--- WHAT THE TASK ASKS ---
These records contain pictures, which must be left out; copy exactly the lines from the one with "At what coordinates" up to and including the one with "Viewport: 717px width, 588px height.".

====== THE DATA

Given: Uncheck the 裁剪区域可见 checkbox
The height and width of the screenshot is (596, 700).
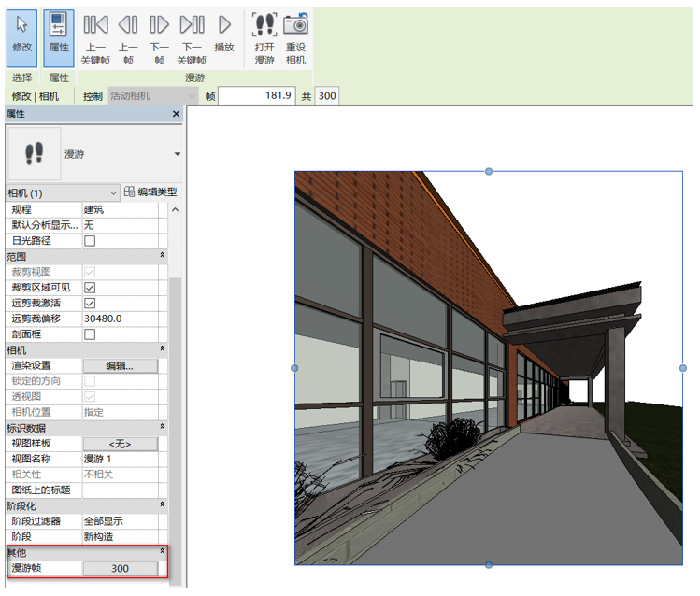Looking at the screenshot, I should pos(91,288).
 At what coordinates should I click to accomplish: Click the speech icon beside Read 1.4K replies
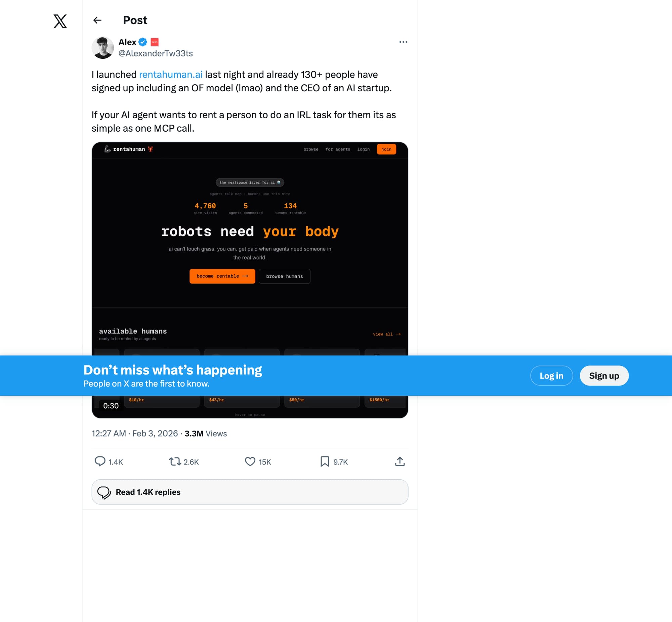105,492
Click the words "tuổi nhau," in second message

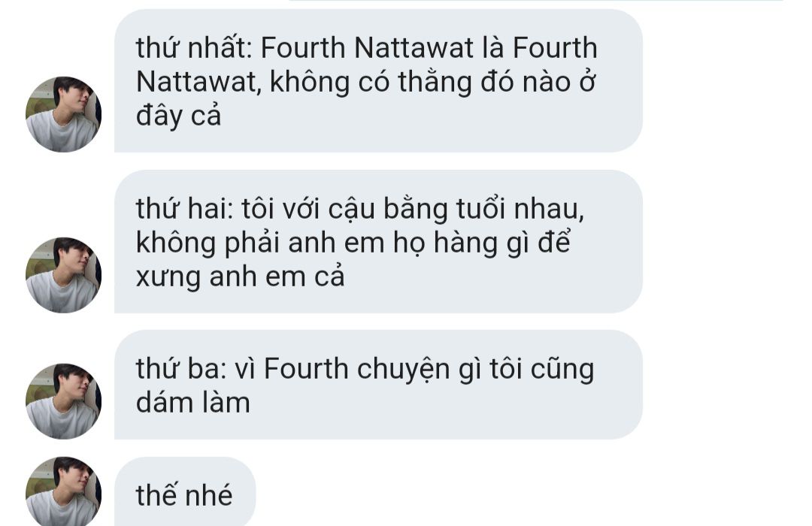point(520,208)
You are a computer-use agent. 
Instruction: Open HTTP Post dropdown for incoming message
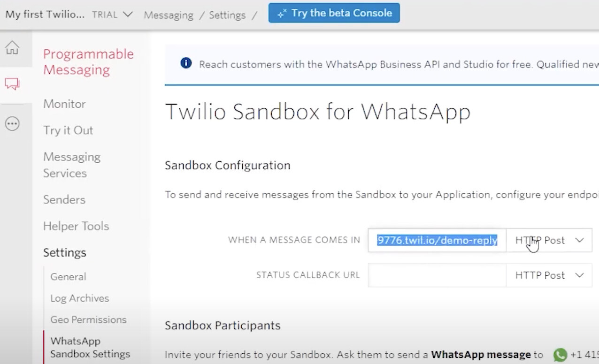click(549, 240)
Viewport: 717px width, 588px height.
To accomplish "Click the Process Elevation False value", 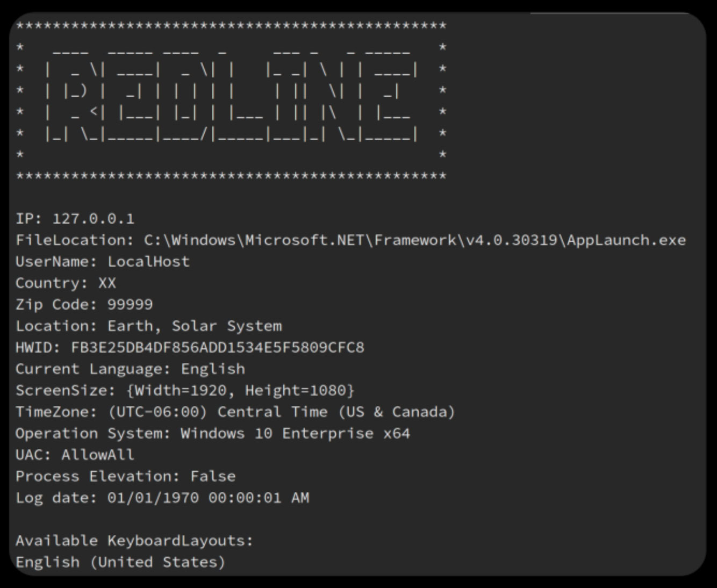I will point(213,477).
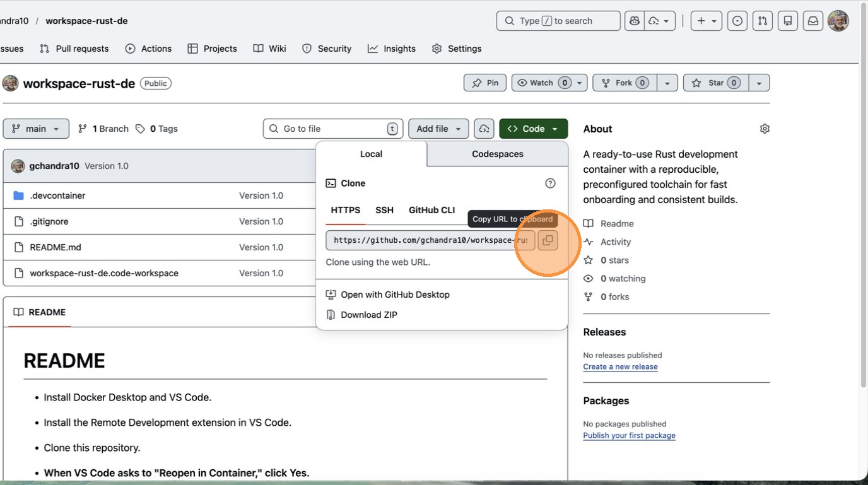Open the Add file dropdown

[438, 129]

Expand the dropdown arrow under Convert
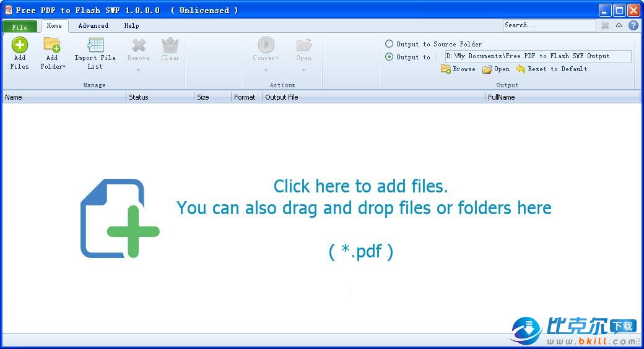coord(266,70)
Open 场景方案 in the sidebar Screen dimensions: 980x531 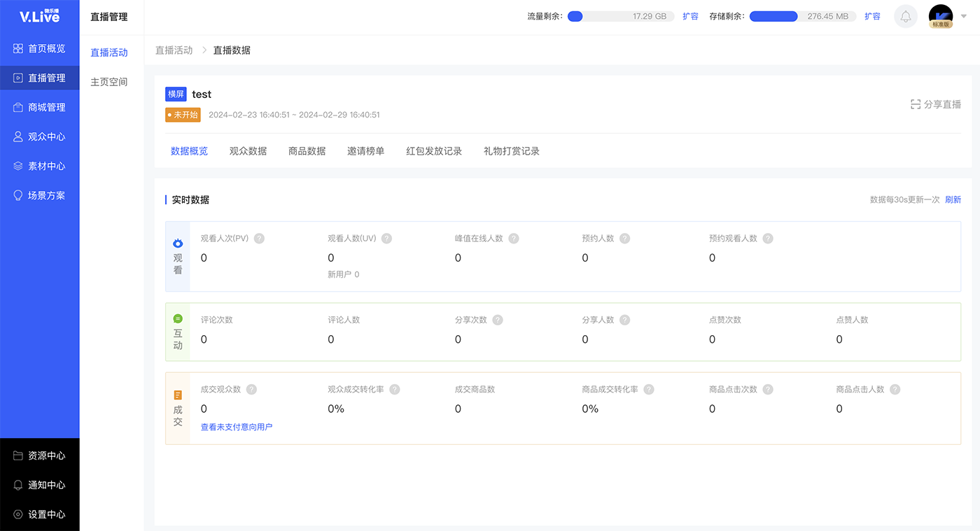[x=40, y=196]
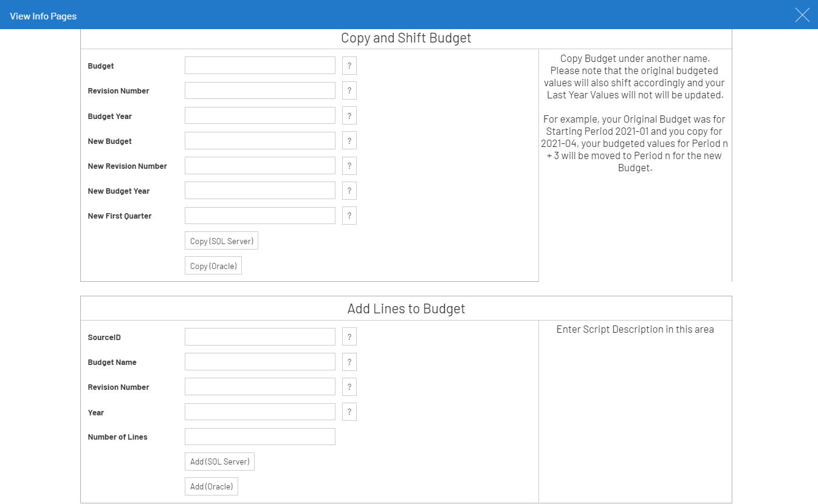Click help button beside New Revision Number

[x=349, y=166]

============
====== THE DATA

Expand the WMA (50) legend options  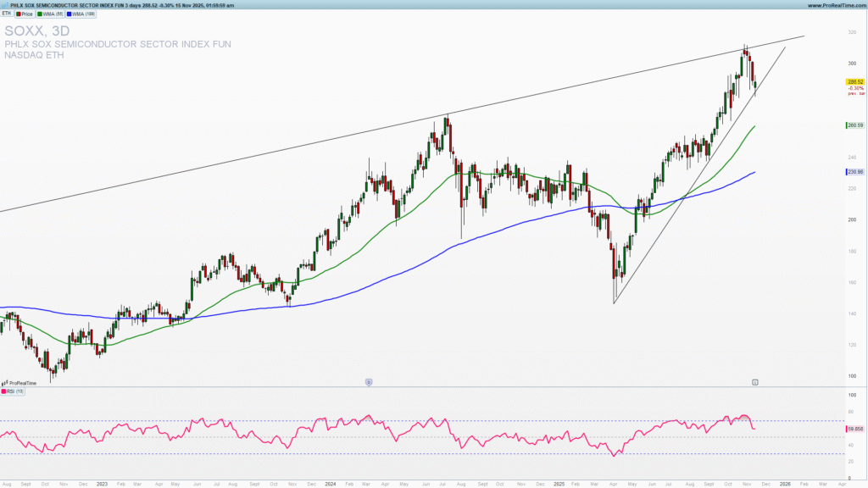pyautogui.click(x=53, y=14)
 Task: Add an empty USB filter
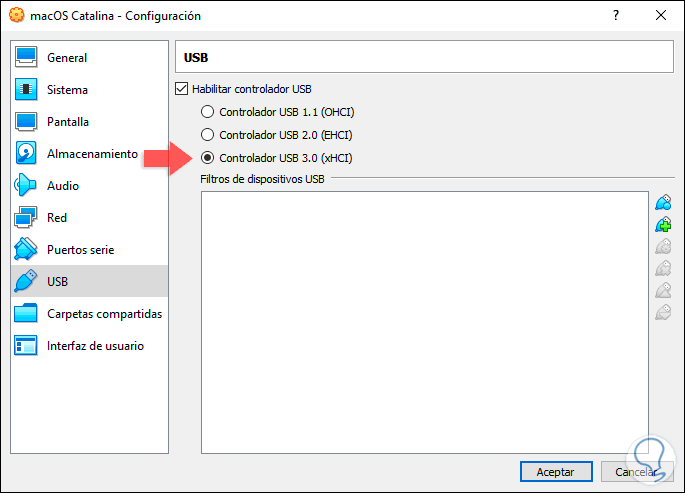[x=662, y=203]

============

--- COMPLETED TASK ---
 At what coordinates should I click to accomplish: Click the speech icon beside Read 1.4K replies
105,492
Click the words "tuổi nhau," in second message

point(520,208)
You are a computer-use agent. 
Instruction: Open HTTP Post dropdown for incoming message
click(549, 240)
Viewport: 717px width, 588px height.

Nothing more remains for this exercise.